D’autres protesterons contre ce geste, somme toute symbolique, arguant qu’il ne saurait répondre à l’essentiel du problème auquel il revient à l’Etat de répondre, à travers une juste reconnaissance du métier de soignant. C’est précisément ce que le Gouvernement a annoncé lors du Ségur de la Santé, le 25 mai dernier. Ces mesures importantes et attendues comprennent une juste revalorisation des salaires du personnel soignant, une refondation de l’hôpital et un plan d’aide à l’investissement, en complément de la reprise des dettes du secteur hospitalier à hauteur de 13 milliards d’euros. Bien entendu, il sera également important de veiller à l’amélioration des conditions de travail et d’offrir aux soignants une meilleure évolutivité de leurs carrières au moyen de la formation continue. Si cette proposition de loi apparait pour certains en décalage par rapport aux besoins du personnel soignant, elle ne fait qu’accompagner, en réalité, les mesures que le Gouvernement s’est engagé à prendre.

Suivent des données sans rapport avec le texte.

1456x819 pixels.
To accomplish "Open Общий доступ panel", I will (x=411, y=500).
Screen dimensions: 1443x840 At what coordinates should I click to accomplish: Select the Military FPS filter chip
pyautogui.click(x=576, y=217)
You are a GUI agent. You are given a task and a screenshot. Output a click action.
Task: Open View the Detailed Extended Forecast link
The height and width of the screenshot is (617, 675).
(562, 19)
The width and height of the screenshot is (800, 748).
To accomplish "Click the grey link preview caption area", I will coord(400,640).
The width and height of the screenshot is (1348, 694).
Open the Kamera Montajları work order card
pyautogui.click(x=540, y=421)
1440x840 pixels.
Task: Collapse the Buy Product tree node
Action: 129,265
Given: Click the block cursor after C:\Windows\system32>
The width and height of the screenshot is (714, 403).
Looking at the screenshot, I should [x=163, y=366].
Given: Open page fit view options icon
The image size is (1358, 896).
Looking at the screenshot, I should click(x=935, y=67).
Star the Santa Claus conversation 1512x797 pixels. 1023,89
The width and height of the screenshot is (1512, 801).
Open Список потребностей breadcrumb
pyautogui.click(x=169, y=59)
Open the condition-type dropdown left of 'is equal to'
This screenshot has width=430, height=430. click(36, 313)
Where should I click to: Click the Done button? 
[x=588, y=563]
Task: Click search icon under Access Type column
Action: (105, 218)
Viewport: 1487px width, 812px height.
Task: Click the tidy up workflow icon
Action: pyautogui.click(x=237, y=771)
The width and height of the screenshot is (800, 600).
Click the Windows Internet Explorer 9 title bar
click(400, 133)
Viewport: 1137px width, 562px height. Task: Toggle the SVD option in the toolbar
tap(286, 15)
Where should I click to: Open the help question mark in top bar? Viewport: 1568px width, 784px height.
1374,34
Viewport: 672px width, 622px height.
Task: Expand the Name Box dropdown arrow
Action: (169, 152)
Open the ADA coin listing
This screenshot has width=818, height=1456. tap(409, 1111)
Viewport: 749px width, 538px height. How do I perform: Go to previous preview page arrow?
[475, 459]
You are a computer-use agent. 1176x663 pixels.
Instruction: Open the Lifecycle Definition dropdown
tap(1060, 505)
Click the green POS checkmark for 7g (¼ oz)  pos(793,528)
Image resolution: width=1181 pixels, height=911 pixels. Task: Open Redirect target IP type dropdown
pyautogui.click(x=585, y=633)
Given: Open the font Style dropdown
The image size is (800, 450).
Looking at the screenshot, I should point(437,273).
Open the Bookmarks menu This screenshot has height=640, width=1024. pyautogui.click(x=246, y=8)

Il est vrai que le dispositif proposé est d’une grande complexité pour les employeurs et restreint le nombre de donneurs aux salariés disposant de jours de congés à prendre. Nous saluons l’effort de réécriture de la Commission des affaires sociales. Tout en conservant le champ très large des bénéficiaires potentiels, la commission propose de remplacer le don de jours de congés par un don par le salarié d’une partie de sa rémunération correspondant à une ou plusieurs journées de travail. Outre une plus grande simplicité de gestion, ce nouveau dispositif sera ouvert à tous les salariés, qu’ils disposent ou non de jours de congés, et permettra à l’employeur ou à toute autre personne publique ou morale d’abonder le fonds. D’un point de vue technique, cette réécriture est satisfaisante.

Les soignants eux-mêmes diront qu’ils ne sont pas les seuls à mériter un élan de générosité. Il est vrai que les travailleurs de l’ombre sont innombrables. Qu’il s’agisse du caissier de supermarché au livreur à vélo, du conducteur de bus aux éboueurs qui ont alimenté et nettoyé nos villes durant le confinement, chacun mériterait attention et reconnaissance.

En autorisant une forme d’engagement solidaire et circonstancié au salariat, il ne s’agit pas d’enlever à l’Etat son rôle d’armature des solidarités, pour reprendre l’expression d’Alain Supiot. Les salariés ont été durement touchés par la crise et toutes les entreprises ne seront pas en mesure de se remettre à flot. Cette nouvelle liberté n’enlèvera ni n’ajoutera rien aux conséquences de la crise sur le monde économique et ne propose certainement pas de lui laisser porter le poids des dommages et intérêts.

Alors, c’est certain, cette proposition n’apporte pas en elle-même la réponse attendue par les acteurs de la santé, elle n’est ni la panacée, ni un pansement. Nous le savons, les revendications des soignants, légitimes, sont bien plus profondes que le financement de leurs vacances, mais elle a le mérite de permettre à ceux qui le souhaitent d’ajouter une pierre à l’édifice.

Aussi, afin de manifester notre soutien au personnel soignant, notre groupe votera en faveur de cette proposition de loi.